She put all four hands on her hips, staring down Dorrik sternly as she tapped a clawed foot on the eggshell-white floor.
“Sikka…” Dorrik shifted uncomfortably.
Kat squinted at them. Wait. Were they embarrassed?
“And not one comment about my ascension!” Sikka threw up her hands. “Here I am, no longer a rearer and finally a woman and you can’t say anything about it. I literally taught you how to hunt garr rats and hold a sword, and here you are ready to walk past me like I’m a complete stranger.”
“Sikka,” Dorrik’s crest fluttered uncontrollably. “I have guests here. I was going to talk to you at my welcoming ceremony, could we wait for-”
“Oh!” The lokkel’s eyes locked onto Kat. “This the human, Katherine.”
“Yes?” Kat responded hesitantly.
“Kraes has spoken a lot about you,” Sikka practically purred, her amber eyes sparking.

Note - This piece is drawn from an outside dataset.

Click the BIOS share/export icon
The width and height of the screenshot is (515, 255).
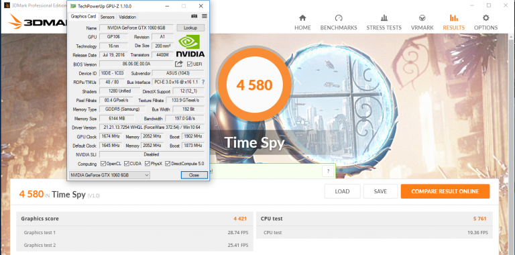[178, 64]
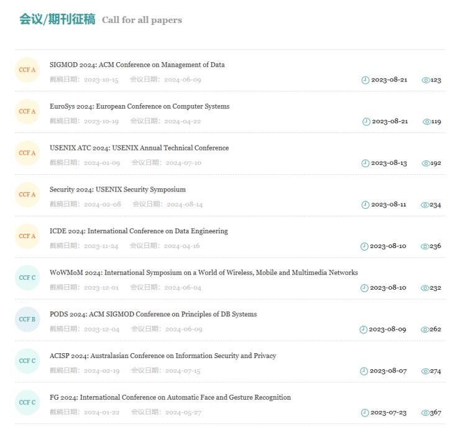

“Wait,” Dorrik interjected frantically, “what does Mom have to do with anything? I mean I talked with her a little bit about what was happening in the dreamscape but-”
“Hurry along, Dorrik,” Sikka waved at them dismissively, “I’ll catch up with you at the welcoming ceremony. Right now I would like to get to know your Katherine, woman-to-woman.”
“Dorrik’s Katherine?” Kat raised an eyebrow even as a chuckling Kaleek patted her on the shoulder.
“Good luck, Kat,” he walked past her, a grin stretched across his furry face as he approached Sikka, “and good to see you again, Sikka.”
“Stay out of trouble, Kaleek,” the big lizard nodded at him amiably as she slipped past the desoph on her way to Kat.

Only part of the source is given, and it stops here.